Mentre i lombardi sono bombardati da una comunicazione istituzionale potente e assai costosa che li invita al voto, la politica italiana continua pericolosamente a disinteressarsi del referendum del prossimo 22 ottobre in Lombardia (e in Veneto).
Per capire meglio su che cosa, e soprattutto perché, si vota, può essere utile tornare sul tema e ripercorrere il testo della mozione approvata a maggioranza dal Consiglio Regionale lo scorso 13 giugno.
Il testo ricorda che già nel febbraio 2015 lo stesso Consiglio ha approvato l’indizione di un referendum consultivo concernente l’iniziativa per l’attribuzione a (sic, non “alla”) Regione Lombardia di ulteriori forme e condizioni particolari di autonomia ai sensi dell’art. 116, con le relative risorse, configurando “un’autonomia affine a quella del Friuli-Venezia Giulia”, quindi molto ampia. L’iniziativa non precisa le materie sui cui si vuole maggiore autonomia, non nasce dall’individuazione di specifici temi su cui si ritiene sarebbe più opportuna una competenza regionale. “Si tratta su tutto”; perché il vero, principale obiettivo sono le risorse finanziarie. La maggiore autonomia, infatti, è “a beneficio esclusivo del grande popolo lombardo che si vedrebbe così sgravato, grazie all’autonomia fiscale, di ampie porzioni di fiscalità regionale (bollo auto, aliquota regionale Irpef ecc.) e godrebbe di uno spettro maggiore di servizi e di un’assistenza rafforzata”. Ma non finisce qui: perché il presidente di Regione Lombardia è impegnato a convocare un tavolo, dopo lo svolgimento del referendum, composto da tutte quelle regioni che vantano un credito annuale nei confronti dello Stato centrale, per costituire un “Fronte del residuo fiscale”, “applicando il sacrosanto principio, ormai non più trascurabile, che le risorse rimangano nei territori che le hanno generate”.
L’iniziativa non precisa le materie sui cui si vuole maggiore autonomia, non nasce dall’individuazione di specifici temi su cui si ritiene sarebbe più opportuna una competenza regionale
È per raggiungere questi obiettivi che è stato deciso di tenere un referendum (molto costoso per le casse della Regione e del contribuente lombardo e del tutto inutile sul piano procedurale e normativo): per il “deliberato obiettivo di rafforzare la forza d’impatto nella trattativa interistituzionale con il governo, che si troverebbe di fronte i rappresentanti di oltre 15 milioni di abitanti” (insieme al Veneto).

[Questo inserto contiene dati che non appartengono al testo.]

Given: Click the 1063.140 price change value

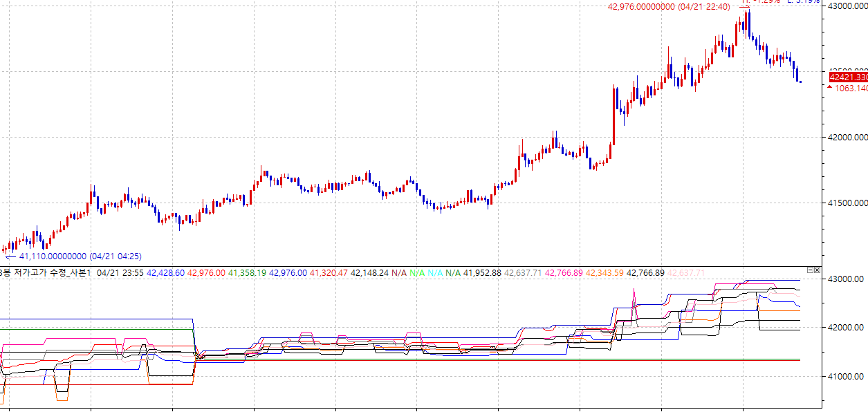Looking at the screenshot, I should 851,88.
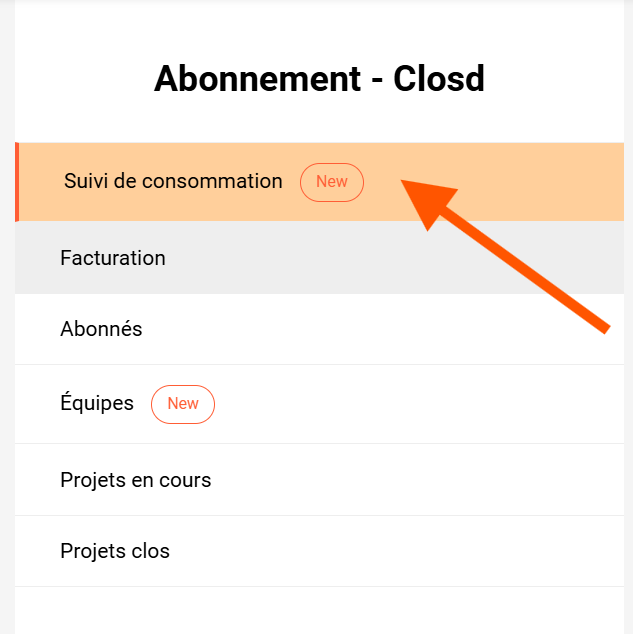Open the Projets clos section
This screenshot has width=633, height=634.
click(x=115, y=551)
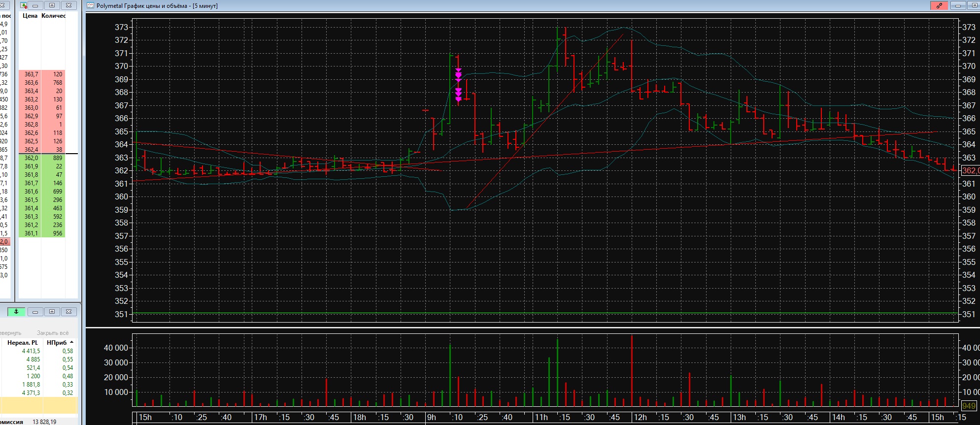Minimize the positions window with anchor button
Viewport: 980px width, 425px height.
35,312
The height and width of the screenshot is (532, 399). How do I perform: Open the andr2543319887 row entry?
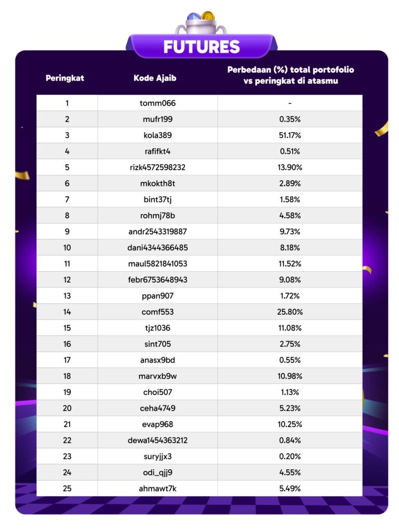pos(158,232)
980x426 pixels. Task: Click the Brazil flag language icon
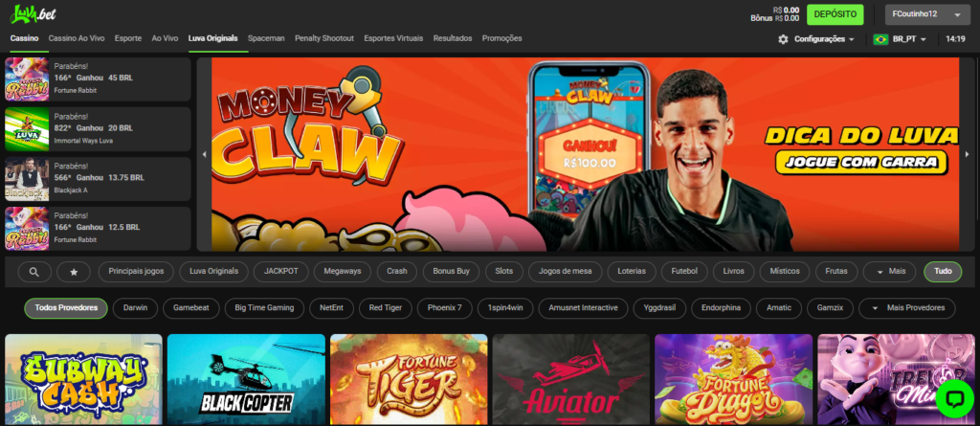point(880,39)
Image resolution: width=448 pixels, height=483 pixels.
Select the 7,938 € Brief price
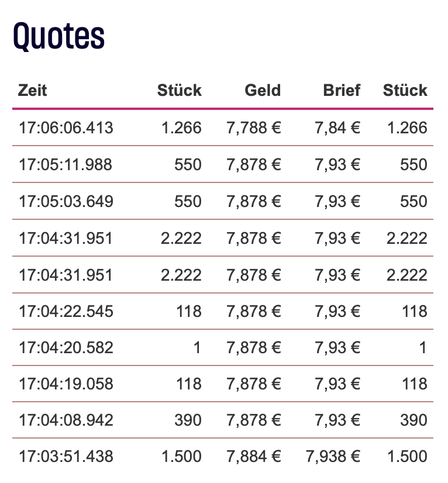pos(333,457)
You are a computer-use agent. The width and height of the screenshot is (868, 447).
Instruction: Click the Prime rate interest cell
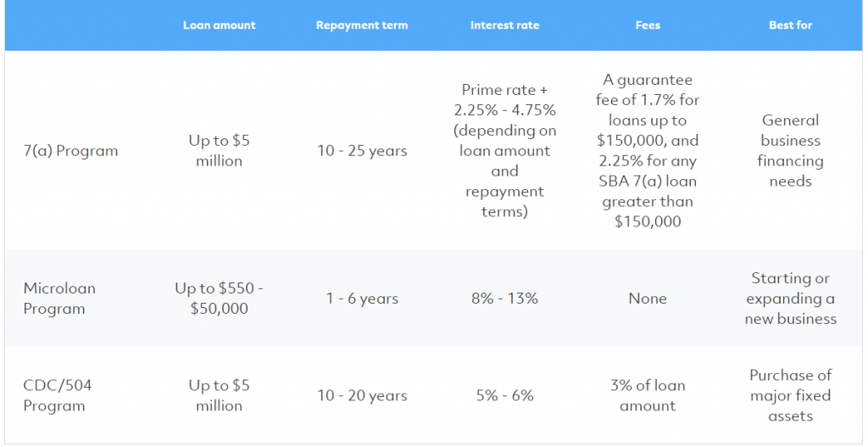click(505, 151)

Dunque un’iniziativa tutta politica. Importante. E, nel quadro dell’Italia di oggi, e con le tendenze elettorali che si stanno manifestando, dagli effetti del tutto imprevedibili. Che mira a scardinare gli assetti costituzionali su cui è basato il nostro Paese, e a imporre l’egoismo territoriale dei più ricchi; ad accrescere il benessere di coloro che sono chiamati a votare, a danno degli altri italiani. Con questa logica perché non un referendum per mantenere le risorse a Milano contro la redistribuzione agli altri lombardi, o dei cittadini del centro di Milano contro quelli delle periferie? Perché con le tasse di via Montenapoleone devono pagare i servizi a Quarto Oggiaro?

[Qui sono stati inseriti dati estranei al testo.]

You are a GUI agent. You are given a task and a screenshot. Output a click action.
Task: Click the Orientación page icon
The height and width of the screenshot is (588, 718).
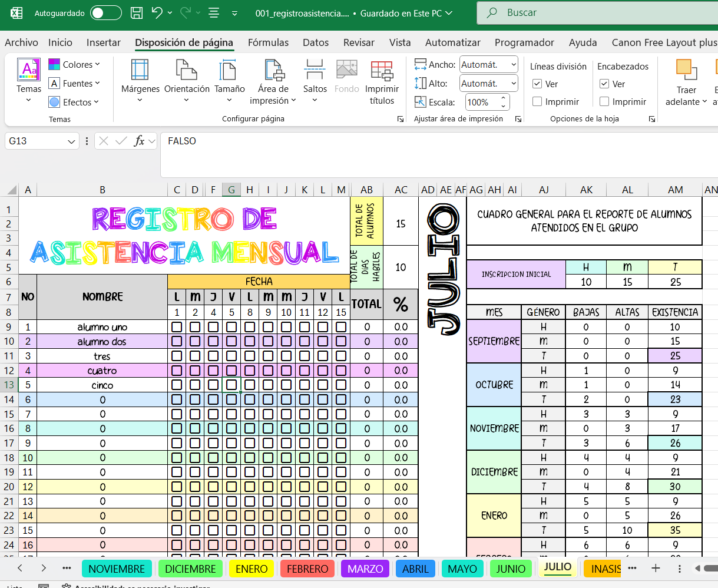[187, 71]
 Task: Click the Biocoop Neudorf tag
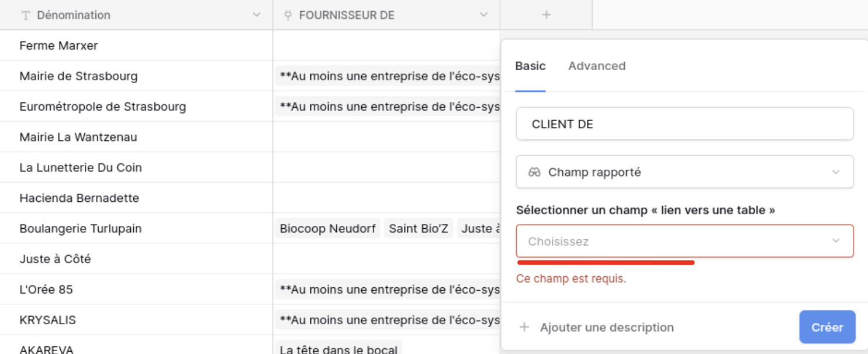(327, 229)

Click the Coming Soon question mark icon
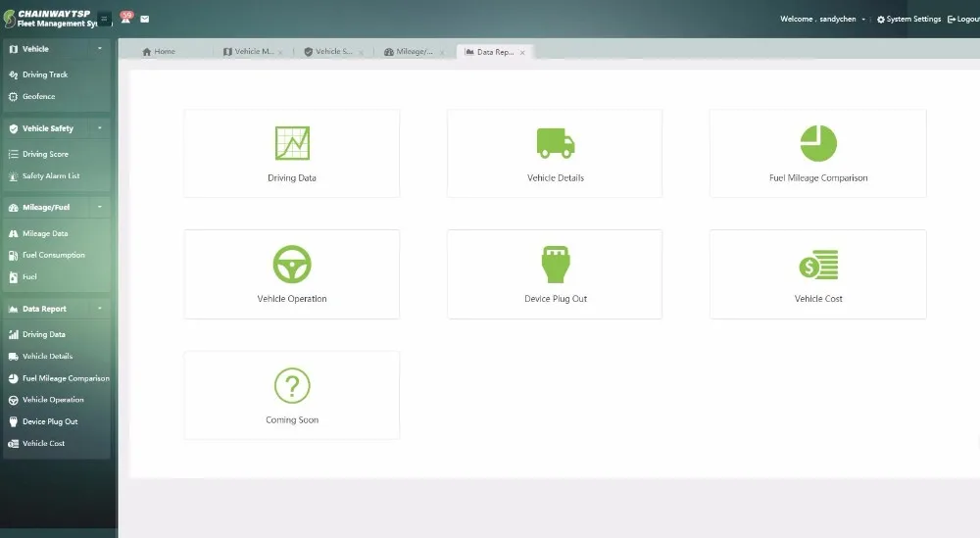coord(292,385)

Il tema è assai serio; l’iniziativa intelligente e pericolosa. Proprio per questo spiace il silenzio della politica nazionale; e ancor più il sostegno al voto per il “sì” dei sindaci del Pd della Lombardia, che, dopo aver sostenuto a spada tratta il referendum costituzionale che andava in direzione opposta, ora cavalcano le tesi leghiste. Possibile che in una regione “che vanta degli ineguagliati e ineguagliabili tassi di virtuosità” non ci sia nessuno che voglia opporsi a un disegno così estremo, e così pericoloso per la stessa unità nazionale, magari semplicemente invitando i propri concittadini a disertare le urne?